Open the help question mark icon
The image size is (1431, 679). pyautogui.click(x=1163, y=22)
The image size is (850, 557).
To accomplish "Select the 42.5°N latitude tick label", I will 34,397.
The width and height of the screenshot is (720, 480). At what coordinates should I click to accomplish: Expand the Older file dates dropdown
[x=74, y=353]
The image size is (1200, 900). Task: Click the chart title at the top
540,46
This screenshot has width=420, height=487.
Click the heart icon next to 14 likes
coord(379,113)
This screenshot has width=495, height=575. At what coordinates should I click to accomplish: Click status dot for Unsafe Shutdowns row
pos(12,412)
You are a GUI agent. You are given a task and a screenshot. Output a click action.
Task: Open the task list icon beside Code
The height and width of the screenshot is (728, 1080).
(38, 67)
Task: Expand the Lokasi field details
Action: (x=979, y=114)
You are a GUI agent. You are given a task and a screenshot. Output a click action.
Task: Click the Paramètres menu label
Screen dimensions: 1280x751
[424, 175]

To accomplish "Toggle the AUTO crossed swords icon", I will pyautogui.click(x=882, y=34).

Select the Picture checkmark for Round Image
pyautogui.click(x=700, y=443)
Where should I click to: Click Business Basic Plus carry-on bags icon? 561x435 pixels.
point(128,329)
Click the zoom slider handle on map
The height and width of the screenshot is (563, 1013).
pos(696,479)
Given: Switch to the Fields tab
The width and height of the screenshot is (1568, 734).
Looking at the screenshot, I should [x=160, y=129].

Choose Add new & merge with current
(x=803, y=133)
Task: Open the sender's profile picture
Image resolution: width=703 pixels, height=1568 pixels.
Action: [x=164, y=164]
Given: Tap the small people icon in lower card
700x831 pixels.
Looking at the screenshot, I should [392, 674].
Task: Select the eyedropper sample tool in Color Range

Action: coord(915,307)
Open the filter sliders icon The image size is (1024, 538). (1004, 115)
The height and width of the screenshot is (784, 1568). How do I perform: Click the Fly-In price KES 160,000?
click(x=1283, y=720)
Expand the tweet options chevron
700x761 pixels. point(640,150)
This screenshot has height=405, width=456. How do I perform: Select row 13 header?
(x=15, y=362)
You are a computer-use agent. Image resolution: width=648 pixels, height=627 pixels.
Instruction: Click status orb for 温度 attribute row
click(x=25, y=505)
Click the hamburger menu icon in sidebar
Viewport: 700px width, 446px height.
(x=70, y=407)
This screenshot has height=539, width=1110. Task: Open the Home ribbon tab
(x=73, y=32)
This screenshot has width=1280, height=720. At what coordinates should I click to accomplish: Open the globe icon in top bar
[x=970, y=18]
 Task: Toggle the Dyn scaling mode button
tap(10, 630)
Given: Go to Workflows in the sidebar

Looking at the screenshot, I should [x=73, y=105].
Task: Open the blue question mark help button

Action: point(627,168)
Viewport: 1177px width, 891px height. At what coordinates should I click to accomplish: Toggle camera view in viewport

○ ○ ○ ○ ○

BRIEF ▸
Each record above, from first to last, should be written out again exactly.

RESULT OF THE TASK ▸
Open the help question mark icon
The image size is (1431, 679). pyautogui.click(x=1163, y=22)
The image size is (850, 557).
To accomplish "Select the 42.5°N latitude tick label", I will 34,397.
The width and height of the screenshot is (720, 480). At what coordinates should I click to accomplish: Expand the Older file dates dropdown
[x=74, y=353]
The image size is (1200, 900). Task: Click the chart title at the top
540,46
This screenshot has width=420, height=487.
Click the heart icon next to 14 likes
coord(379,113)
This screenshot has width=495, height=575. At what coordinates should I click to accomplish: Click status dot for Unsafe Shutdowns row
pos(12,412)
You are a GUI agent. You are given a task and a screenshot. Output a click action.
Task: Open the task list icon beside Code
The height and width of the screenshot is (728, 1080).
(38, 67)
Task: Expand the Lokasi field details
Action: (x=979, y=114)
You are a GUI agent. You are given a task and a screenshot. Output a click action.
Task: Click the Paramètres menu label
Screen dimensions: 1280x751
[424, 175]

To accomplish "Toggle the AUTO crossed swords icon", I will pyautogui.click(x=882, y=34).

Select the Picture checkmark for Round Image
pyautogui.click(x=700, y=443)
Where should I click to: Click Business Basic Plus carry-on bags icon? 561x435 pixels.
point(128,329)
Click the zoom slider handle on map
The height and width of the screenshot is (563, 1013).
pos(696,479)
Given: Switch to the Fields tab
The width and height of the screenshot is (1568, 734).
Looking at the screenshot, I should [x=160, y=129].

Choose Add new & merge with current
(x=803, y=133)
Task: Open the sender's profile picture
Image resolution: width=703 pixels, height=1568 pixels.
Action: [x=164, y=164]
Given: Tap the small people icon in lower card
700x831 pixels.
Looking at the screenshot, I should [392, 674].
Task: Select the eyedropper sample tool in Color Range

Action: coord(915,307)
Open the filter sliders icon The image size is (1024, 538). (1004, 115)
The height and width of the screenshot is (784, 1568). How do I perform: Click the Fly-In price KES 160,000?
click(x=1283, y=720)
Expand the tweet options chevron
700x761 pixels. point(640,150)
This screenshot has height=405, width=456. How do I perform: Select row 13 header?
(x=15, y=362)
You are a computer-use agent. Image resolution: width=648 pixels, height=627 pixels.
Instruction: Click status orb for 温度 attribute row
click(x=25, y=505)
Click the hamburger menu icon in sidebar
Viewport: 700px width, 446px height.
(x=70, y=407)
This screenshot has height=539, width=1110. Task: Open the Home ribbon tab
(x=73, y=32)
This screenshot has width=1280, height=720. At what coordinates should I click to accomplish: Open the globe icon in top bar
[x=970, y=18]
 Task: Toggle the Dyn scaling mode button
tap(10, 630)
Given: Go to Workflows in the sidebar

Looking at the screenshot, I should [x=73, y=105].
Task: Open the blue question mark help button

Action: point(627,168)
Viewport: 1177px width, 891px height. At what coordinates should I click to accomplish: Toggle camera view in viewport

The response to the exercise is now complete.